• **Brief**: Nothing but the lines below between the line holding "Personalizza (96, 2457)" and the line holding "Help Center (255, 1705)", inclusive, should appear in the answer, each set down exactly.

(Stored items)
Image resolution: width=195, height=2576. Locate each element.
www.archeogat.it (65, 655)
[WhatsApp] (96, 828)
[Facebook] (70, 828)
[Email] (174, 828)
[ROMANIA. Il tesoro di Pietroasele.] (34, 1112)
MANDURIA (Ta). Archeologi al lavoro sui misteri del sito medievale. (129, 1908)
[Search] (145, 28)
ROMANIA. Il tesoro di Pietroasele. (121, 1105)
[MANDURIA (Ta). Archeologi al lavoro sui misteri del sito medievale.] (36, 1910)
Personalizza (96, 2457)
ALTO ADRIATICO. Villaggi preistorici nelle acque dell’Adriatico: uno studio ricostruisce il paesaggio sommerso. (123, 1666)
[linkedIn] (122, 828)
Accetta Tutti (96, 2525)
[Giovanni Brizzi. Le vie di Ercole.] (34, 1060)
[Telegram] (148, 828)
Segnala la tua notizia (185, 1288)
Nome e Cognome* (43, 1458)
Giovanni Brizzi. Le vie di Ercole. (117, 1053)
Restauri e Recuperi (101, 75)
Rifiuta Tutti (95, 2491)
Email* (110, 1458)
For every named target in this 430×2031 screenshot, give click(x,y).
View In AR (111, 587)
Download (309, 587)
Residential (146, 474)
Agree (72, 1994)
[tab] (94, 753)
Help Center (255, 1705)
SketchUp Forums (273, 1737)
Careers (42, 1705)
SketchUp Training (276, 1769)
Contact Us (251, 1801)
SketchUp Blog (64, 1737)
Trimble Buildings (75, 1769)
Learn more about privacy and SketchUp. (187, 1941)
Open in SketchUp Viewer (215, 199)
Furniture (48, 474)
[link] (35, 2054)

• **Result below**:
Personalizza (96, 2457)
ALTO ADRIATICO. Villaggi preistorici nelle acque dell’Adriatico: uno studio ricostruisce il paesaggio sommerso. (123, 1666)
[linkedIn] (122, 828)
Accetta Tutti (96, 2525)
[Giovanni Brizzi. Le vie di Ercole.] (34, 1060)
[Telegram] (148, 828)
Segnala la tua notizia (185, 1288)
Nome e Cognome* (43, 1458)
Giovanni Brizzi. Le vie di Ercole. (117, 1053)
Restauri e Recuperi (101, 75)
Rifiuta Tutti (95, 2491)
Email* (110, 1458)
For every named target in this 430×2031 screenshot, give click(x,y).
View In AR (111, 587)
Download (309, 587)
Residential (146, 474)
Agree (72, 1994)
[tab] (94, 753)
Help Center (255, 1705)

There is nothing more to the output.